# Aim of the exercise
Within the entries below, find every line that has the string "screenshot", then copy it.

(Saved entries)
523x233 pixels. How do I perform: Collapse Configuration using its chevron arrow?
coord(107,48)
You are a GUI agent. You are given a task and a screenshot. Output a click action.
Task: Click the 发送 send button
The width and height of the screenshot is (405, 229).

# Written response
You are a GUI agent. You are given a task and a screenshot. Output a click action.
The width and height of the screenshot is (405, 229).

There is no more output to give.